Laparoscopy was first described in the beginning of the 20th century as a valuable adjunct to the diagnosis of diseases of the abdominal cavity. At present, laparoscopic surgery is reputed as one of the most effective diagnostic and therapeutic tools in general surgery. The benefits of laparoscopy versus open surgery include several advantages such as less post-operative pain, shorter recovery time and less post-operative scarring (1). However, it must also be pointed out, that there are a number of complications, which may occur after laparoscopy. It is known that pneumoperitoneum, which is created for adequate visualization of the organs during laparoscopy, increases intra-abdominal pressure. The latter reduces organ perfusion and this is associated with splanchnic ischemia/reperfusion (I/R) injury and oxidative stress (2-6). The level of injury is dependent on the magnitude of the pressure and application time (7). It has been confirmed that increasing intra-abdominal pressure from 10 to 15 mmHg, decreases blood flow in the stomach by 40%, the duodenum by 11%, the jejunum by 32%, the colon by 44%, the liver by 39% and the parietal peritoneum by 60% (2).

Numerous reports are available in the literature concerning the formation of excessive amounts of oxygen-derived free radicals in ischemic reperfused tissues.
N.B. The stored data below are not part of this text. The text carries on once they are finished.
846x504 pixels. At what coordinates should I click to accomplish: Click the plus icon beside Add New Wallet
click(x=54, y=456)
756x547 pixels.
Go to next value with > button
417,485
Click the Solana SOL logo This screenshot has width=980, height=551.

Many vital organs including the brain, lung, heart, liver, kidney, intestine, gastric mucosa and stomach can be subjected to I/R injury; and it seems that oxygen free radicals play a major role in the pathogenesis of the cellular injury (8,9).
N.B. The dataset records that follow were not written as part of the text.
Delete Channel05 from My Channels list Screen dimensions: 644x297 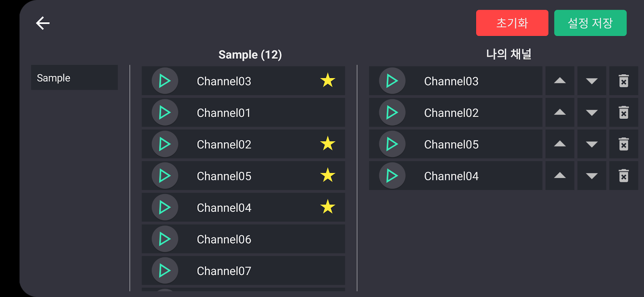[624, 144]
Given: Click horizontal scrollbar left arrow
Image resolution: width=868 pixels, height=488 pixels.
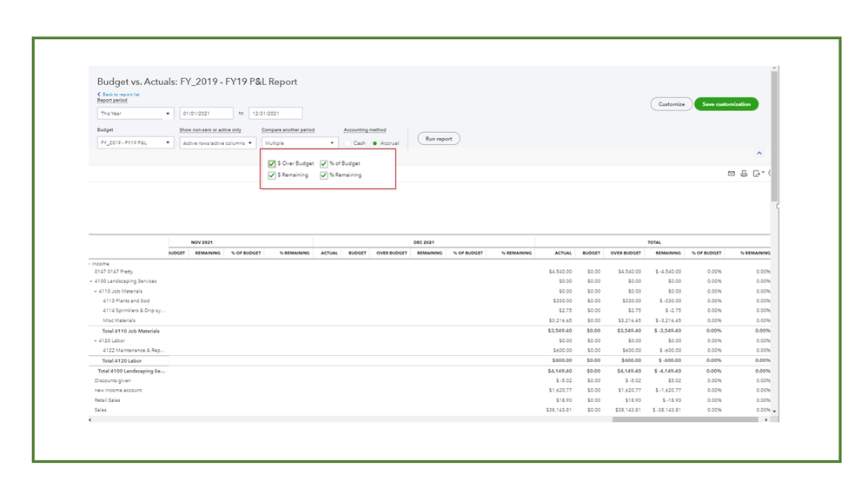Looking at the screenshot, I should pos(91,419).
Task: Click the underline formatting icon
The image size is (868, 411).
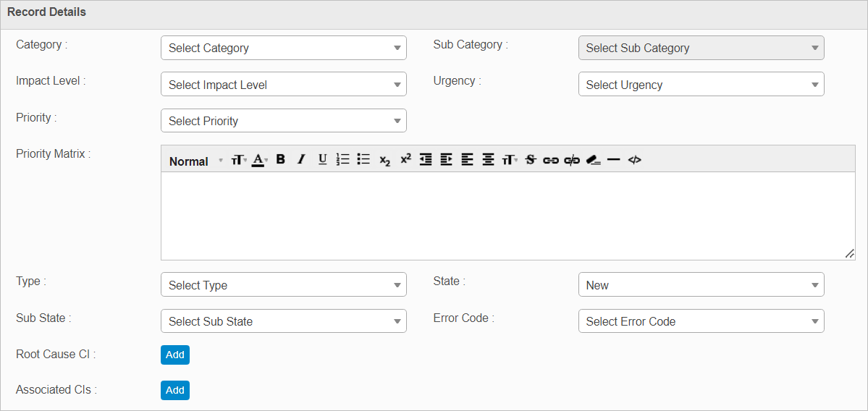Action: pyautogui.click(x=323, y=160)
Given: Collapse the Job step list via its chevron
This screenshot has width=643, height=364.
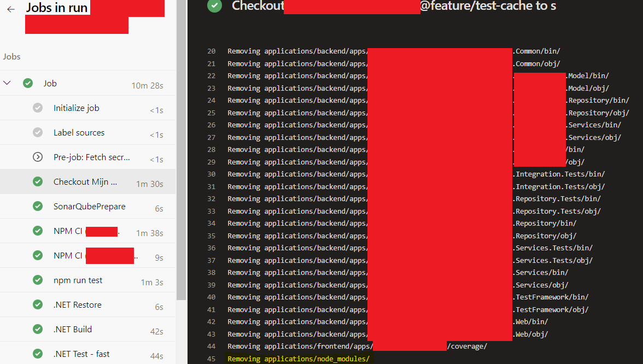Looking at the screenshot, I should coord(7,83).
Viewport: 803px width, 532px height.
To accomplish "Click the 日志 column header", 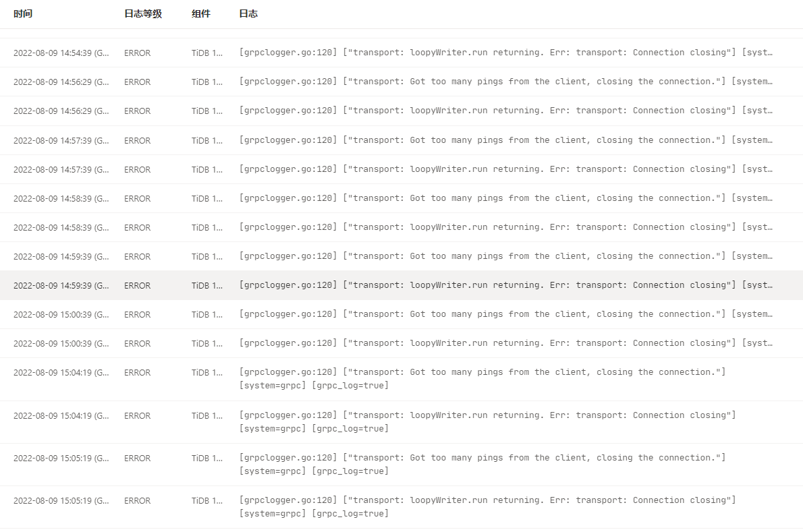I will click(x=248, y=13).
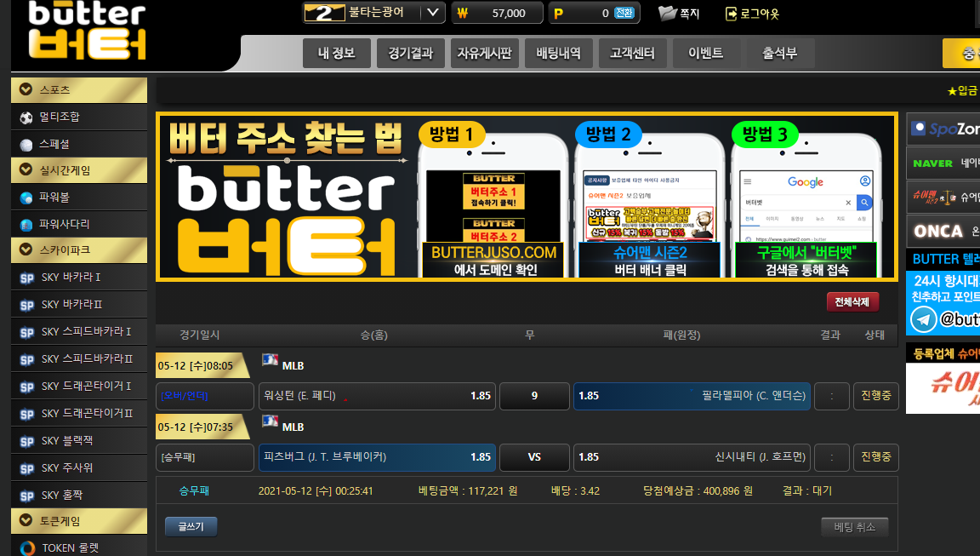Click the 파워사다리 sidebar icon
Image resolution: width=980 pixels, height=556 pixels.
point(26,225)
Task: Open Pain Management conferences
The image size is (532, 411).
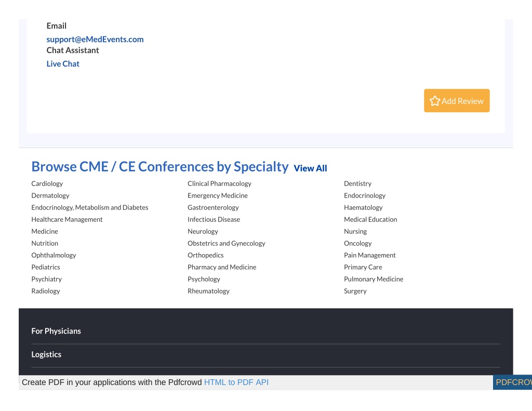Action: click(370, 255)
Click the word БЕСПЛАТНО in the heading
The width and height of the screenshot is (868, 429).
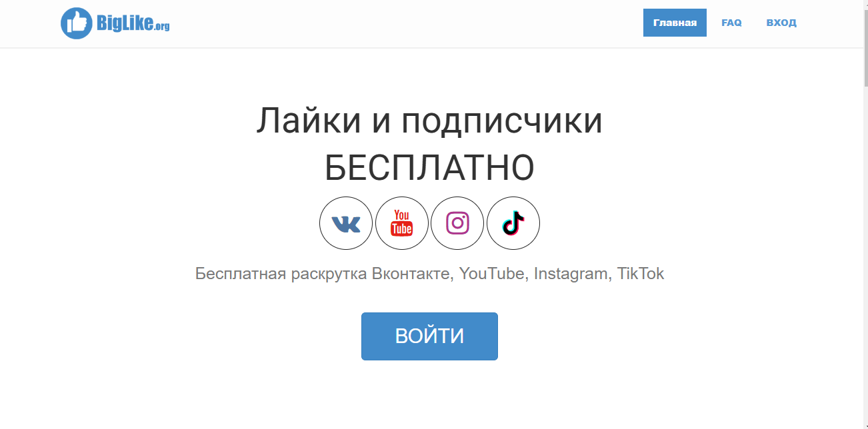(x=429, y=169)
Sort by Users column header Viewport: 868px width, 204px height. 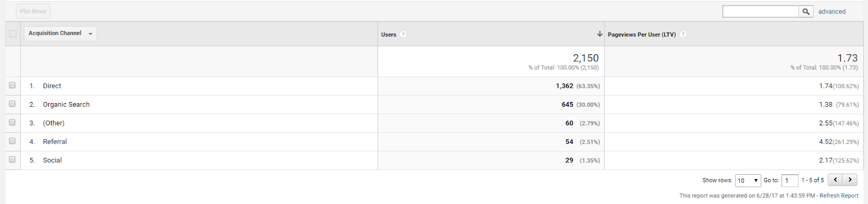388,35
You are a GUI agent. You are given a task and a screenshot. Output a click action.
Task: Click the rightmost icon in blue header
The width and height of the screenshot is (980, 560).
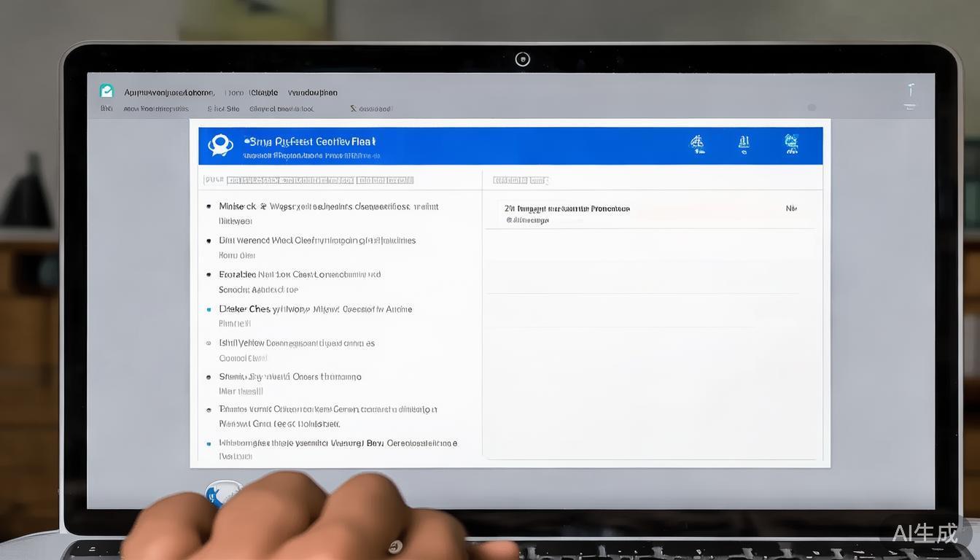pos(791,144)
Several strategies for the prevention of pneumoperitoneum-induced oxidative stress, such as preconditioning and postconditioning, Trendelenburg positioning and insufflation with helium, have been introduced in recent years, showing promising results (5,7,10-12). Postconditioning, which comprises short ischemia periods applied at the time of reperfusion was first described in a canine model (13) and demonstrated protective effect against reperfusion injury. Despite the positive scientific reports regarding the effects of postconditioning, there is still limited understanding of the application and different regimens. In addition, prevention of the negative effects of pneumoperitoneum remains a problematic issue in laparoscopic surgery. Recently authors reported the effect of a 10-min ischemia postconditioning regimen (with 5 min of each-desufflation and insufflation), after pneumoperitoneum (7). The effect of postconditioning was evaluated by blood level analysis of oxidative stress markers and assessment of tissue morphology in animal models, which were initially established by our group (14). In the present study, we used a similar animal model and comparatively assessed two 10-min postconditioning regimens: a) Desufflation/insufflation for 5 min each; b) desufflation/insufflation for 2.5 min each-repeated twice (2 cycles). Furthermore, we analyzed levels of blood oxidative stress markers at three different time points after pneumoperitoneum (30 min, 2 and 6 h).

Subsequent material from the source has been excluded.